Case Review, ECMO, AMI Cardiogenic Shock

Recovery from STEMI-to-Shock Downward Spiral


Alexander Truesdell, MD, presents a case of a 61-year-old male who presented with acute anterior STEMI. With heart rate in the 80s and blood pressure 120s, this patient was not clinically meeting any criteria for cardiogenic shock when transferred to the cath lab. The patient had multivessel occlusion and received a stent in proximal LAD. Unfortunately, it was a geographic miss and likely resulted in proximal edge dissection. The patient spiraled into cardiogenic shock with blood pressure in the 50s. After repeated boluses of epinephrine totaling 10 mg, the operator called in Dr. Truesdell. 

Dr. Truesdell emphasizes that for patients in cardiogenic shock, the key is “restoring hemodynamics and not just focusing on coronary perfusion.” He explains that it is important to factor in circulatory support and ventricular support as well as coronary perfusion. In other words, to maintain vital organ perfusion and reduce myocardial oxygen demand as well as increase coronary flow. Thus, his first step in this case, after examining groin and aortoiliac angiograms, was to insert an Impella CP® heart pump to restore normal physiology before addressing the anatomy. Once the patient was hemodynamically stable, Dr. Truesdell performed an IVUS-guided LAD PCI, placing a 4.0mm x 12mm stent just proximal to the previously placed stent.

“You shouldn’t leave the safety of the cath lab or the OR until someone’s stable, and that includes making sure that they’re not going to later develop acute limb ischemia,” Dr. Truesdell notes. He describes how he put in a right IJ Swan and placed an A-Line, stating that it is incumbent upon the interventional cardiologist “to do those right heart cath hemodynamics in the cath lab, establish a baseline, repeat them in the cardiac intensive care unit.” Ongoing reassessment is key. “Just because you had initial success, doesn’t mean the patient’s going to continue to succeed. So, you have to keep reassessing the hemodynamics, lactate, the RV function and the LV function.”

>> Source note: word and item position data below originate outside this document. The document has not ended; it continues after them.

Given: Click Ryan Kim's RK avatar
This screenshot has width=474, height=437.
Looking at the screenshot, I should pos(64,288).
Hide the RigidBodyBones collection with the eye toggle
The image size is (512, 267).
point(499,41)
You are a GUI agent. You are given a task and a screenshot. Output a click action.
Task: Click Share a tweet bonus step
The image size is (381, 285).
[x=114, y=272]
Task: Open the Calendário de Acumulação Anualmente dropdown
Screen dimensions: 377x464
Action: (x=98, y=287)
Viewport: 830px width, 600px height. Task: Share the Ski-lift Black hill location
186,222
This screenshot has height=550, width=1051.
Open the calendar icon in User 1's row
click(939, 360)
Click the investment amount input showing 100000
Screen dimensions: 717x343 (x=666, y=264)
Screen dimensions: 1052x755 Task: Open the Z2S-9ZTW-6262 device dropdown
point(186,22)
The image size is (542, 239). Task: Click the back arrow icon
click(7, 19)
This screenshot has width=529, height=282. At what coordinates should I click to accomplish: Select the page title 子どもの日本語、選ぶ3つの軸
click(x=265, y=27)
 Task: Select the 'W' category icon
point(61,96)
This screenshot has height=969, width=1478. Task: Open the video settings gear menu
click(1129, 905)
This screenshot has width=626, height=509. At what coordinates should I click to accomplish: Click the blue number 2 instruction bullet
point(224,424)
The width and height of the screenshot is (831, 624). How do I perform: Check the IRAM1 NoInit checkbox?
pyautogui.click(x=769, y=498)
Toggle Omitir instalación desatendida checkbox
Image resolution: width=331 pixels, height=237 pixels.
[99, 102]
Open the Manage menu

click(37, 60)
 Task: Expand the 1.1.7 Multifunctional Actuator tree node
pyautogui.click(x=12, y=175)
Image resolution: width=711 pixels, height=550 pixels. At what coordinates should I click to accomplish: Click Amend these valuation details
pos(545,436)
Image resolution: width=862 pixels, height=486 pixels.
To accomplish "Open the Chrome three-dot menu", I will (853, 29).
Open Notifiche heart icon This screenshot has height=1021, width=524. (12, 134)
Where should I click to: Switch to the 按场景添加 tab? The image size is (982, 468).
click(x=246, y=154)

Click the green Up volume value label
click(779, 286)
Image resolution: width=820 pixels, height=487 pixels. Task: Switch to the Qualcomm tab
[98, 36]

In this case, pressers were weaned and the Impella® came out after five days. “Typically, even in shock, I will pre-close,” Dr. Truesdell explains, although he did not in this emergency case. He notes that the rate of groin infections for surgical closure following CABG is only 6% and that following ECMO, cardiac surgeons typically pre-close and leave the Perclose in for days. He therefore suggests that institutions discuss the use of pre-close due to the fact that it really helps facilitate removal. He also states that he favors balloon-occlusion dry-closure from the radial so as not to introduce a second access site.

This patient was discharged home on Day 20 with an ejection fraction of 30 to 35%, which was a marked improvement from the EF of 10% immediately post-procedure. He went to physical therapy and is currently preparing to enroll in cardiac rehab.